TEKS BACAAN -
──────

Kamis, 18 Februari 2016

Masalah Lingkungan Hidup; Kendala Pengelolaan dan Lemahnya Regulasi




A. Masalah Lingkungan Hidup
Perubahan ekosistem lingkungan yang paling utama disebabkan oleh perilaku masyarakat yang kurang baik dalam pemanfaatan sumber-sumber daya dalam rangka memenuhi kebutuhan hidupnya. Hal inilah yang menyebabkan adanya perubahan ekosistem. Perubahan ekosistem suatu lingkungan terjadi dengan adanya kegiatan masyarakat seperti pemanfaatan lahan yang dijadikan sebagai daerah pertanian, ataupun kelompok pengusaha perkebunan yang melakukan usaha perkebunan dan hutan tanaman industry tanpa perlindungan lingkungan, sehingga dapat mengurangi luas lahan dan mengubah kondisi bentang lahan lainnya. Selain itu, adanya pertambahan jumlah penduduk dalam memanfaatkan lingkungan akan membawa dampak bagi mata rantai yang ada dalam suatu ekosistem (ekosistem=system ekologi).
Selain itu kerusakan hutan yang terjadi karena adanya penebangan dan kebakaran hutan dapat mengakibatkan banyak hewan dan tumbuhan yang punah. Padahal hutan merupakan sumber kehidupan bagi sebagian masyarakat yang berfungsi sebagai penghasil oksigen, tempat penyedia makanan dan obat-obatan. Jumlah kerusakan flora dan fauna akan terus bertambah dan berlangsung lama jika dalam penggunaannya masyarakat tidak memperhatikan keseimbangan terhadap ekosistem lingkungan. Dampak dari perubahan ekosistem akan berkurang jika masyarakat mengetahui dan memahami fungsi dari suatu ekosistem tersebut. Kerusakan ekosistem membawa dampak bukan hanya pada keanekaragaman terhadap flora dan fauna juga dapat mmbawa pengaruh lain terhadap masyarakat itu sendiri seperti longsor, banjir dan erosi. Selain itu kerusakan lingkungan bisa di sebabkan oleh sampah. Sampah yang semakin banyak dapat menimbulkan penguapan sungai dan kehabisan zat asam yang sangat dibutuhkan bagi mikroorganisme yang hidup di sungai. Serta dapat pula disebabkan dari pembuangan limbah cair dari kapal dan pemanfaatan terhadap penggunaan air panas yang dapat menimbulkan laut menjadi tercemar.

B. Terjadinya Penurunan Kualitas Lingkungan Hidup

Ada dua faktor penyebab terjadinya degradasi lingkungan hidup, pertama penyebab yang bersifat tidak langsung dan kedua penyebab yang bersifat langsung. Faktor penyebab yang bersifat langsung, merupakan bentuk implementasi dan kegiatan manusia diantaranya ulah/altifitas penduduk setempat yang terpaksa mengeksploitasi hutan/lingkungan secara berlebihan karena desakan kebutuhan. Sedangkan faktor penyebab tidak langsung merupakan penyebab yang sangat dominan terhadap kerusakan lingkungan,.
Faktor penyebab bersifat tidak langsung meliputi;
1. Pertambahan Penduduk.

──────

SOAL LATIHAN -
1 - Jawablah pertanyaan berikut berdasarkan teks tentang masalah lingkungan hidup.
(a) Apa saja fungsi hutan bagi sebagian masyarakat?
(b) Apa yang dapat ditimbulkan oleh sampah yang semakin banyak?
(c) Ada berapa faktor penyebab degradasi lingkungan hidup, dan apa saja?
2 - Salinlah tanpa perubahan bagian teks tentang masalah lingkungan hidup yang dimulai dari "Ada dua faktor penyebab" dan berakhir pada "1. Pertambahan Penduduk.".
3 - Sebutkan semua pengaruh kerusakan ekosistem terhadap masyarakat itu sendiri yang disebutkan dalam teks tentang masalah lingkungan hidup.
Baris-baris di bawah ini merupakan bahan tersendiri yang terpisah dari teks bacaan.

DATA YANG DISEDIAKAN -
──────

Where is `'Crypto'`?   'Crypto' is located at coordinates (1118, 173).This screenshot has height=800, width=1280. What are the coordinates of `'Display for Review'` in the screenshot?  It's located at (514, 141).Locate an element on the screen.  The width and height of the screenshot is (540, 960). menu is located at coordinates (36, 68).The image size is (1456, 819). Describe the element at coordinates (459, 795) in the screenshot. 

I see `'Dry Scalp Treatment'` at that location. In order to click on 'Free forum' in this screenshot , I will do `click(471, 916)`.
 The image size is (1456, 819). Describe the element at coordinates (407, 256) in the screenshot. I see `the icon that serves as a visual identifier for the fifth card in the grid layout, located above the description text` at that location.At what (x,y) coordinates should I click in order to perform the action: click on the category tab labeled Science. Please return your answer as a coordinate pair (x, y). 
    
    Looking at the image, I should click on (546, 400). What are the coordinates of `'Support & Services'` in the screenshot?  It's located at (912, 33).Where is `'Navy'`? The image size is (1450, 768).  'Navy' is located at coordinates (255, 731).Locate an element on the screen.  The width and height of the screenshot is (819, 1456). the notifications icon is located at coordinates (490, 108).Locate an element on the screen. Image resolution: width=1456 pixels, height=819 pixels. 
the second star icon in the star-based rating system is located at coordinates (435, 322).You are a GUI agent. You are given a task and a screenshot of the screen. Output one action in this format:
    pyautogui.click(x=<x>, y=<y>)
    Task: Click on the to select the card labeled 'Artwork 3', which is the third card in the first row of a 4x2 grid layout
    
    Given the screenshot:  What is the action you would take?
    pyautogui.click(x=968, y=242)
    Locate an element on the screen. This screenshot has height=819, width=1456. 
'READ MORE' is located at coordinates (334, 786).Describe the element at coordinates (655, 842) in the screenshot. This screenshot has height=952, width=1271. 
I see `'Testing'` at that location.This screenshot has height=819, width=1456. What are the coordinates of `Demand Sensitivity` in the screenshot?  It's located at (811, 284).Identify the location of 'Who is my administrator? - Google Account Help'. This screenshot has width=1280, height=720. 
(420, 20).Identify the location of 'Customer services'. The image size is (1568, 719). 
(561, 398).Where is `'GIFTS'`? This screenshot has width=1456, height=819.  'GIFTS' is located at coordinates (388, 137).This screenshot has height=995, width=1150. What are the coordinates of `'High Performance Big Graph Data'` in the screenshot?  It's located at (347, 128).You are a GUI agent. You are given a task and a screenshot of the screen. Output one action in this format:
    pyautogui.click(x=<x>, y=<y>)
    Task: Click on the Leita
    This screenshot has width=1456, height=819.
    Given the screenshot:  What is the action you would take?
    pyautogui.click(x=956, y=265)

──────

KUNCI JAWABAN -
1 -
(a) Penghasil oksigen, tempat penyedia makanan dan obat-obatan.
(b) Penguapan sungai dan kehabisan zat asam yang sangat dibutuhkan bagi mikroorganisme yang hidup di sungai.
(c) Dua faktor, yaitu penyebab yang bersifat tidak langsung dan penyebab yang bersifat langsung.

2 -
Ada dua faktor penyebab terjadinya degradasi lingkungan hidup, pertama penyebab yang bersifat tidak langsung dan kedua penyebab yang bersifat langsung. Faktor penyebab yang bersifat langsung, merupakan bentuk implementasi dan kegiatan manusia diantaranya ulah/altifitas penduduk setempat yang terpaksa mengeksploitasi hutan/lingkungan secara berlebihan karena desakan kebutuhan. Sedangkan faktor penyebab tidak langsung merupakan penyebab yang sangat dominan terhadap kerusakan lingkungan,.
Faktor penyebab bersifat tidak langsung meliputi;
1. Pertambahan Penduduk.

3 - Longsor, banjir, dan erosi.